Finding Digital Fauxprints: A lesson in social network reality

Filed under: digital footprints,Teaching and Learning — Candace Hackett Shively @ 10:24 am

As one who runs a web site and offers free services to teachers, I am bombarded by offers from social network marketing companies. Everyone wants to make a pitch via social networks. Get people to “like” you on Facebook, pin you on Pinterest, comment about you on blogs, tweet you to the heavens, and generally fill digital space with noise about you. And it does work. Sales come from social networks. Of course, TeachersFirst isn’t selling anything, but we are always trying to get the word out so teachers benefit from timesaving and thought-provoking ideas from our Thinking Teachers®.

When I look for more than a few minutes at the many networks I belong to (conservatively in the hundreds) and even at some comments left on TeachersFirst resources, I see the same pattern. Thinly veiled impostors are creating their own digital fauxprints to hawk the wares of commercial clients. Others simply play the role of something they are not, in order to lure users to new web startups or build the traffic on another site.  How many of the “members” of social networks are actually what they say they are?

I am not talking about cyber stalkers claiming to be teenagers in order to lure our kids into unhealthy relationships. I am talking about self-sculpted digital “experts” and frequent commenters. Spammers are trapped by Akismet and similar tools, but others spend their days creating and maintaining infomercial identities. This would make a fascinating digital (and ethical) exercise for our students (and ourselves as students of the digital world). I’d love to try this challenge with a class or two.

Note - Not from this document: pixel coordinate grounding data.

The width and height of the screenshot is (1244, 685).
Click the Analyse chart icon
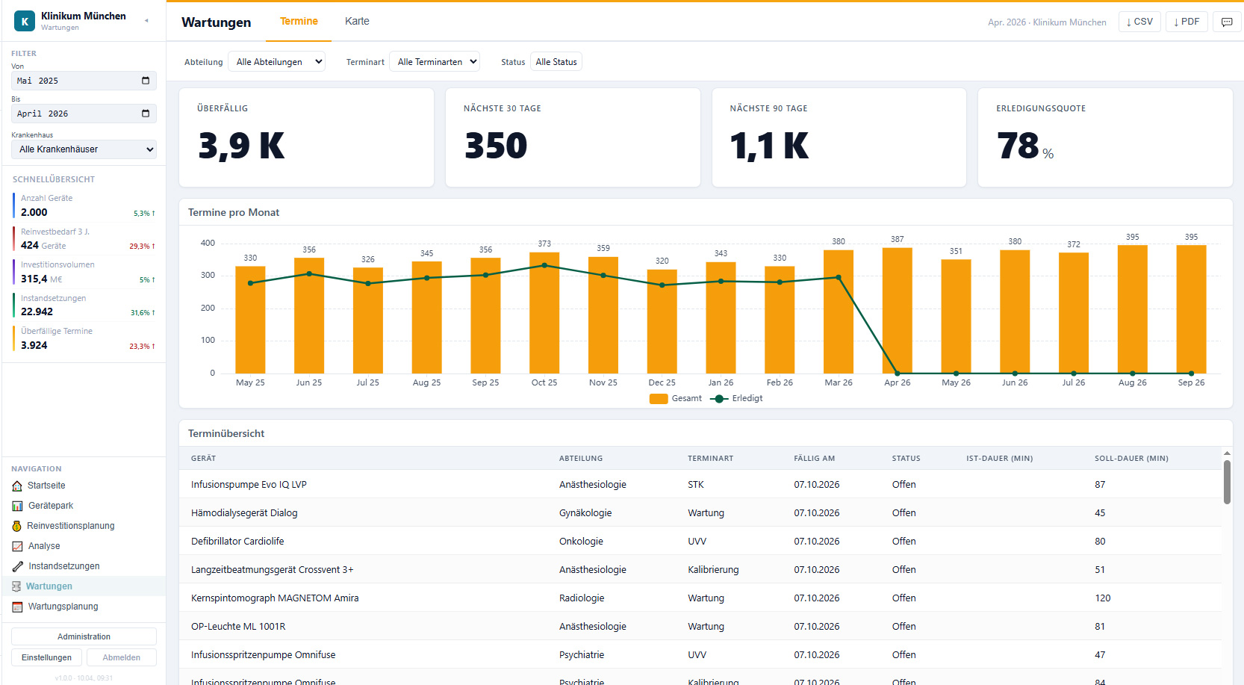click(x=17, y=546)
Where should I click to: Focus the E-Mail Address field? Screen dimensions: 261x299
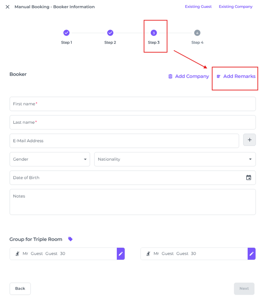point(124,141)
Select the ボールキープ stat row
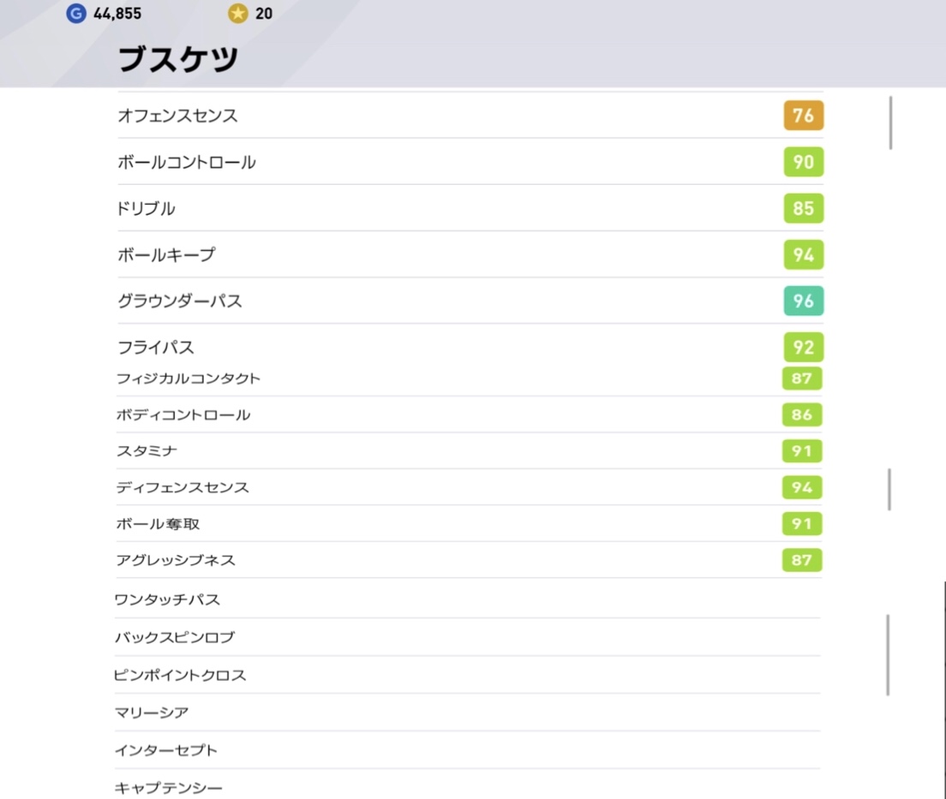Viewport: 946px width, 799px height. coord(470,254)
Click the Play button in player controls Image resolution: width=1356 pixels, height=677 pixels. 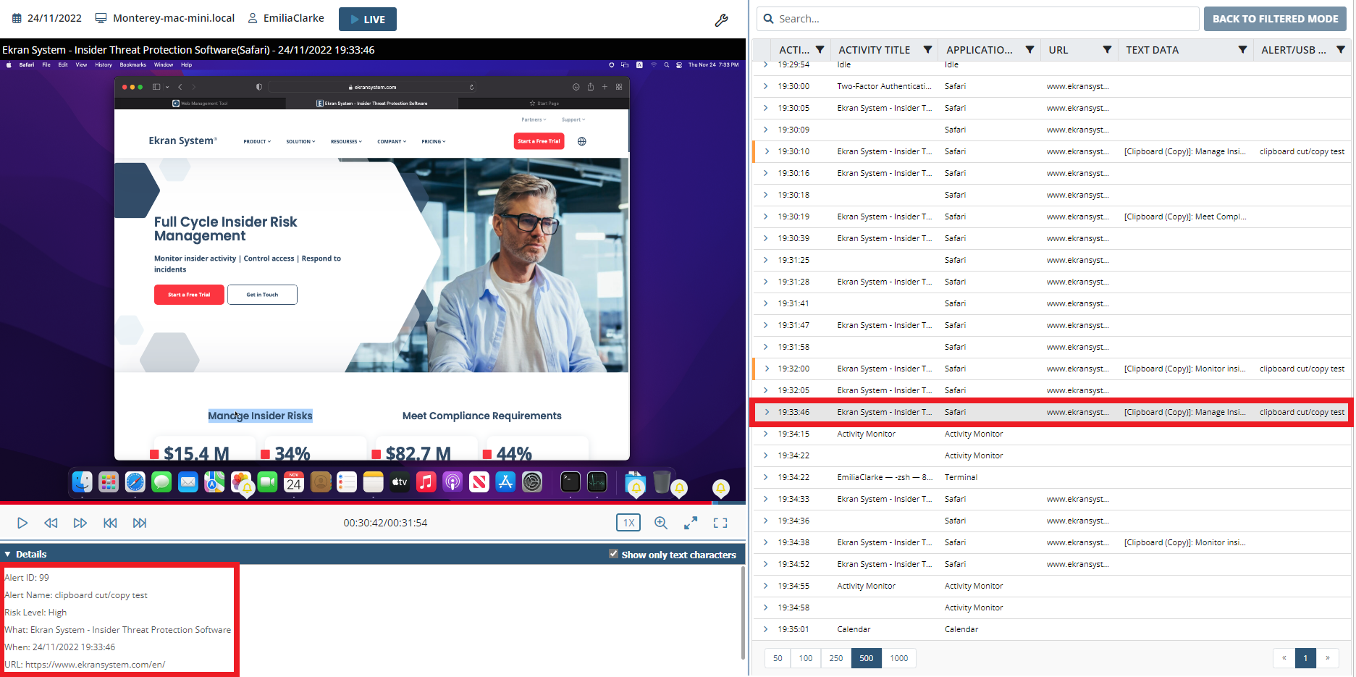tap(22, 523)
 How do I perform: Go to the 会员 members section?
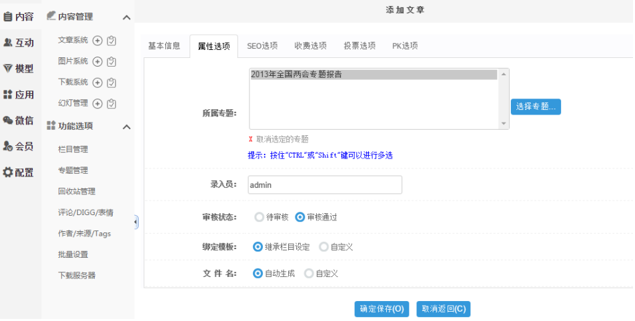pos(19,147)
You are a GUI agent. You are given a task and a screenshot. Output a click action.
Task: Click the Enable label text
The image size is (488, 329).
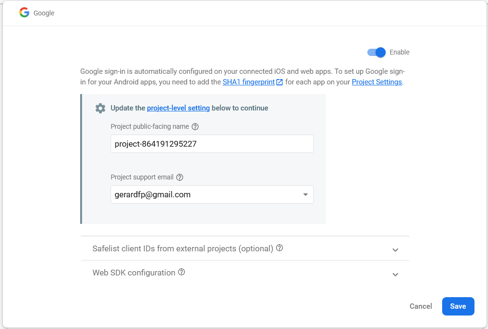(399, 52)
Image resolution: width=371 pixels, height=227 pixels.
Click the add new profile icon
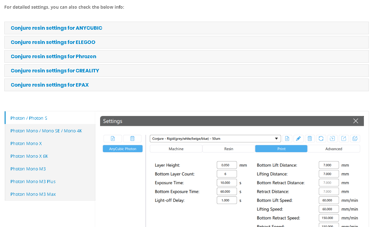(x=287, y=139)
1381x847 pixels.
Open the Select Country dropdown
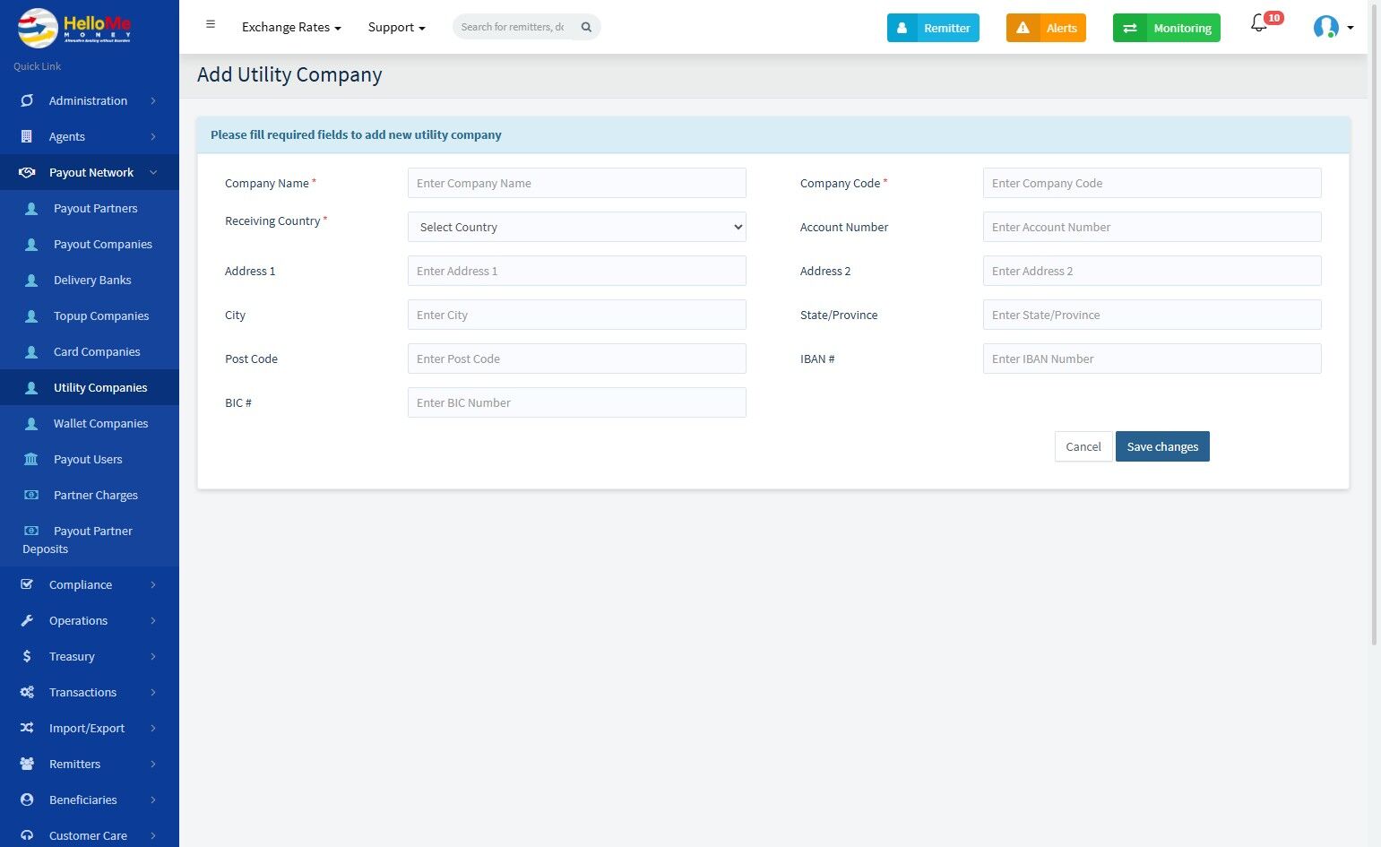click(576, 227)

Digital Footprints and Fauxprints

Choose a site where users leave frequent comments. You might choose a popular technology blog, entertainment blog, newspaper site (if open access), food/restaurant review site, Ning or other “community” related to an interest you have, or even a shopping site such as Amazon. Explore some frequent commenters: how many comments have they left? What kind of profile information can you find about them? Can you find the same username on a related or competitor site that also has social features? What evidence can you find that this user might be the same person?  Create a collection of comments by this persona along with the questions they raise for you. You may wonder whether this person has a political agenda, a history of bad experiences, or some other motivation for his/her comments and posts.

Now the big question: Is there any evidence that this persona is, perhaps, a fictitious identity creating a “faux print” to accomplish a certain task? For example, does he/she always send you to see another site that is selling something? Or is he/she trying to generate ad revenue from site traffic (hits)?  Is it possible that this persona is not what he/she pretends to be? Create a digital presentation in support of your fauxprint hypothesis.

Variation: Conduct a class fauxprint scavenger hunt on ONE large site such as Amazon or the Washington Post ( I would have said New York Times, but they charge for access). See how many obvious sales-pitch or agenda-pushing identities you can find during one class period.  What evidence can you show that they may be false identities, hired for a purpose? Award a digital Fauxprint Finder badge to the student with the most, most creative, or most discerning observations.

If you have ever done this or a similar activity, please share it (and a link to any results). I doubt I am the first to wonder about this. I promise to approve REAL comments!